(EXERCISE MATERIAL)

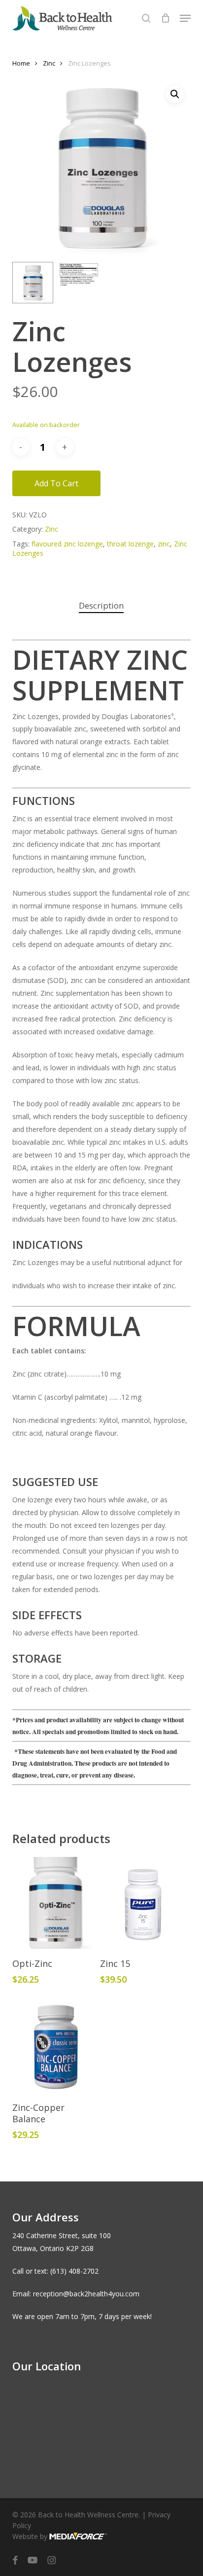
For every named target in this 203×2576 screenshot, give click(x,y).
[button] (185, 18)
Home (21, 63)
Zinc (49, 63)
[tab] (101, 606)
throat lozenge (130, 543)
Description (101, 605)
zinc (164, 543)
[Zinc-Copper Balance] (55, 2047)
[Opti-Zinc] (55, 1902)
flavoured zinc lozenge (67, 543)
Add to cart (56, 483)
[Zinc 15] (143, 1902)
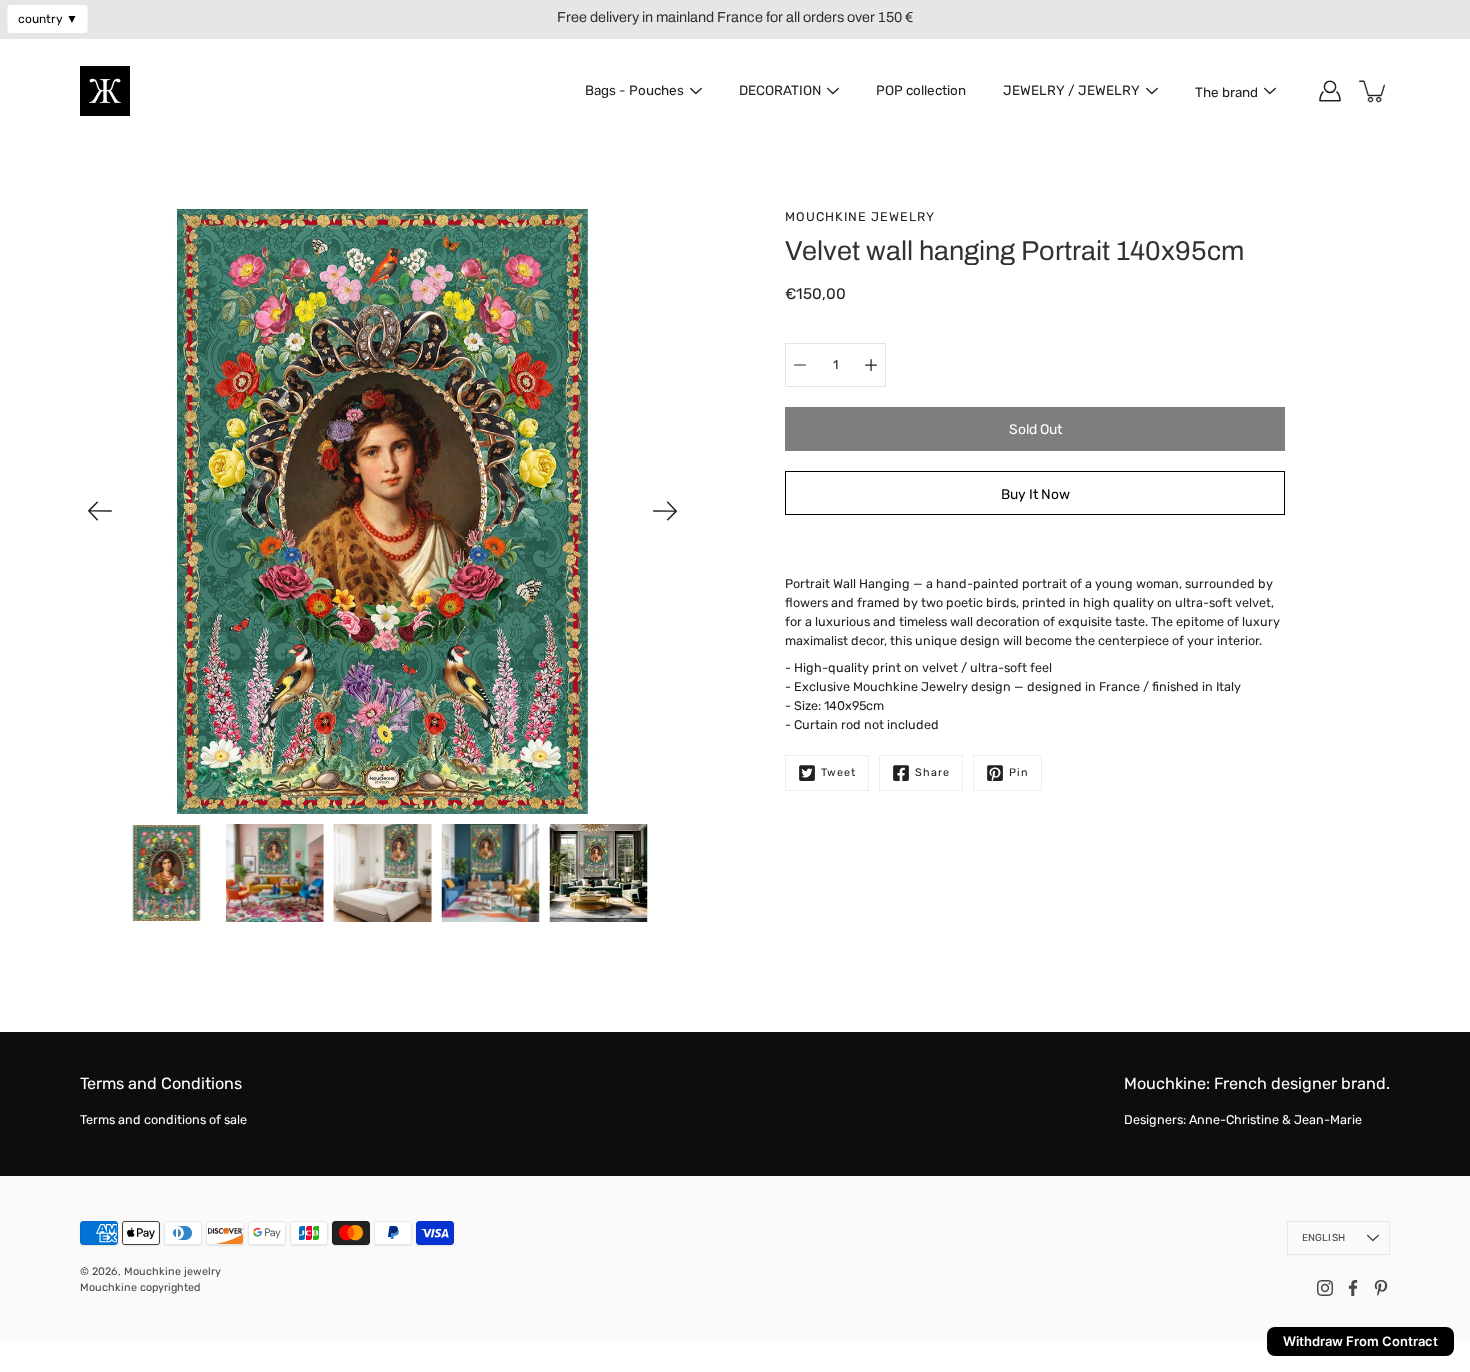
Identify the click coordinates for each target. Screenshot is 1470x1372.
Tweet (838, 772)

(End EXERCISE MATERIAL)

**HOW TO COMPLETE THIS TASK**.
State how many lines of the records above contain the word "lozenge", and give only that number.

**SOLVED PROBLEM**.
2